A couple of weeks ago a Japanese government representative here in New York handed me an interesting pamphlet called "A Guide to Japanese Ingredients," listing food producers and their ingredients, as well as a few recipes. One dish in particular caught my eye, for onion salad. The restaurant Yakitori Totto (which I love and should have mentioned in my restaurant post!) features it and it's fantastic. It's a kind of aemono, "dressed things," which, according to "Japanese Cooking: A Simple Art," is Japanese-style salad of several raw or cooked and cooled ingredients tossed with a dressing. Typical aemono dressings are vinegar-based and thickened with pureed tofu, ground sesame or miso. Just like the one in the recipe below. This dish makes a tasty small plate to accompany sake at the beginning of a meal. (But I would lose the raw garlic; too overpowering I think.)
2 Medium white or red onions
10 Shiso leaves
2 T red miso
2 t vinegar
2 t sugar
½ t garlic, minced
3 T water
Katsuo bushi for garnish (dried, shaved bonito)
Thinly slice onions and soak in a bowl of cold water for ten minutes. Afterwards, place the onions in a kitchen towel and wring out the liquid. Do it in batches. This is a technique I learned at Matsuri to squeeze some of the bitterness out of the onions, and also help them keep longer.

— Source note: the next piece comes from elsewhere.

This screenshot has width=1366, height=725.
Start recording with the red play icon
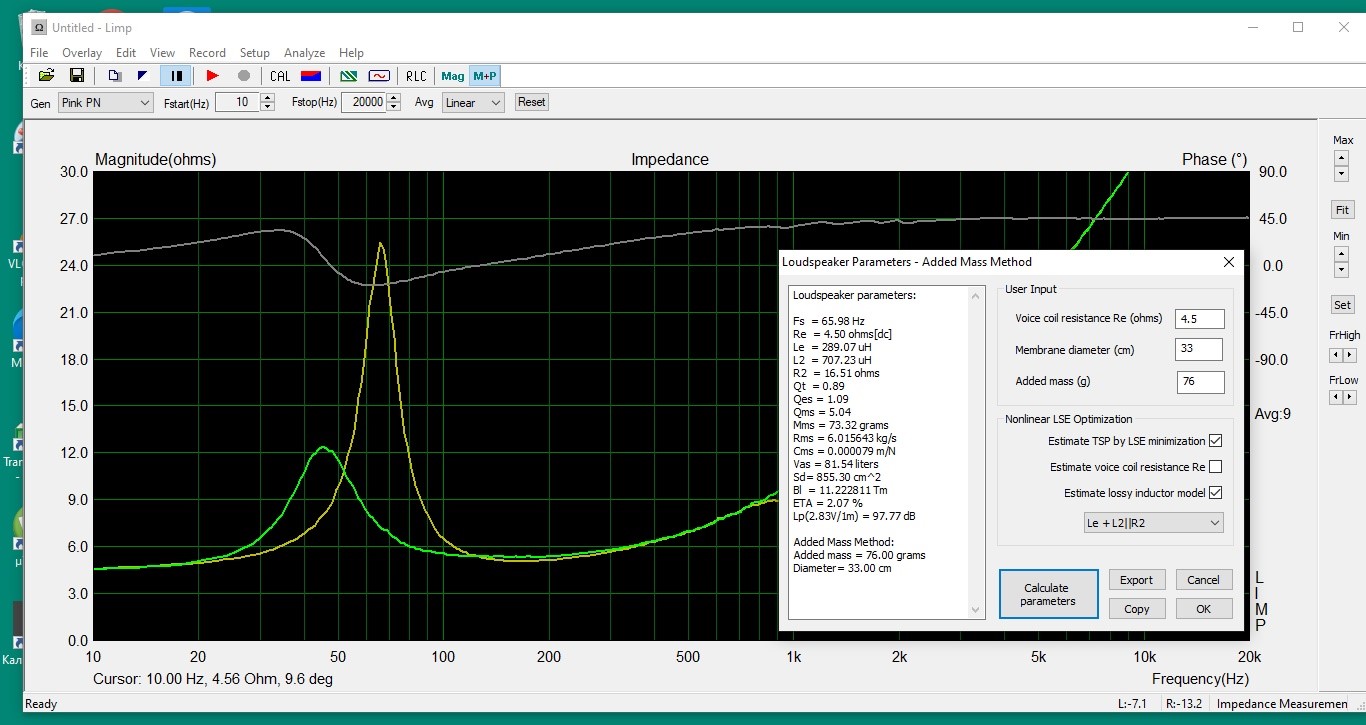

Julienne the shiso by stacking the leaves then rolling them up and thinly slicing. Mix the miso, vinegar, sugar, water, and garlic in a bowl and whisk. The recipe calls for red miso, which is a wonderful salty, aged miso, but I mixed in a little saikyo miso, a lightly fermented sweeter miso to see how that would work (was pretty good). Don't hesitate to try other kinds of miso or mixtures of them.
Arrange onions on a plate and sprinkle julienned shiso on top. Pour dressing over and garnish with katsuo bushi.